======== GIVEN INFORMATION ========

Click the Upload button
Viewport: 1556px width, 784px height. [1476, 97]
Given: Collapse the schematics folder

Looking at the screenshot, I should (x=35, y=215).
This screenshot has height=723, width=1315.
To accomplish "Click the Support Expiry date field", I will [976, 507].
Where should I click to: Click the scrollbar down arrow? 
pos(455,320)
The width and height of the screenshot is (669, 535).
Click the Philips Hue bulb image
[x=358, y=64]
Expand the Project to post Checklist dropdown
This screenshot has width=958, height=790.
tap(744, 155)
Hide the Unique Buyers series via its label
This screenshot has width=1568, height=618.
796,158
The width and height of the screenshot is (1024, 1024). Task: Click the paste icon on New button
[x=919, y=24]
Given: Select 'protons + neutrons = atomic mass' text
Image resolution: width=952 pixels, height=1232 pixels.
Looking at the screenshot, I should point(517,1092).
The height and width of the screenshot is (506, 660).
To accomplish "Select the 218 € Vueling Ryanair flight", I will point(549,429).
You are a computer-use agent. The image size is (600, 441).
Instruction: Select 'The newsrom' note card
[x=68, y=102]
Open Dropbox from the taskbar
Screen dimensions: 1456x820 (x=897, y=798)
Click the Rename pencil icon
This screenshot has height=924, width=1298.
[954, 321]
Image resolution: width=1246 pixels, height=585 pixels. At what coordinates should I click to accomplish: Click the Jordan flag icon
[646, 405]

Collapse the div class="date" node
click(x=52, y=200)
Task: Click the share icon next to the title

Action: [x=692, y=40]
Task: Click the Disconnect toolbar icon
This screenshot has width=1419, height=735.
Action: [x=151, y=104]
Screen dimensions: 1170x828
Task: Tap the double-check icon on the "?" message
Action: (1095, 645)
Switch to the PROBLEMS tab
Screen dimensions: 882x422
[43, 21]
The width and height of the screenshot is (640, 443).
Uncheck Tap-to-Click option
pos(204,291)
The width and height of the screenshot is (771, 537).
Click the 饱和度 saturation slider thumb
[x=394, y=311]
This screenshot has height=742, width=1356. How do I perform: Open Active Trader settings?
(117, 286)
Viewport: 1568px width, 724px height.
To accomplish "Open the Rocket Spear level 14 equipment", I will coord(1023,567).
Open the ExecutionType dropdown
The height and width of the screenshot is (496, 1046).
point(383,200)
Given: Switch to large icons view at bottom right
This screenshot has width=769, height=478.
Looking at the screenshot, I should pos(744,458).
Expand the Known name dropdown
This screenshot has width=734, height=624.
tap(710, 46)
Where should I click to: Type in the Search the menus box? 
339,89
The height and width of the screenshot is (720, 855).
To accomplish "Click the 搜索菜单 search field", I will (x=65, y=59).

========

TASK OBJECTIVE
For each line of the data that includes the word "Switch", return a copy of it.

FINISHED EXERCISE
Switch to the PROBLEMS tab
Given: Switch to large icons view at bottom right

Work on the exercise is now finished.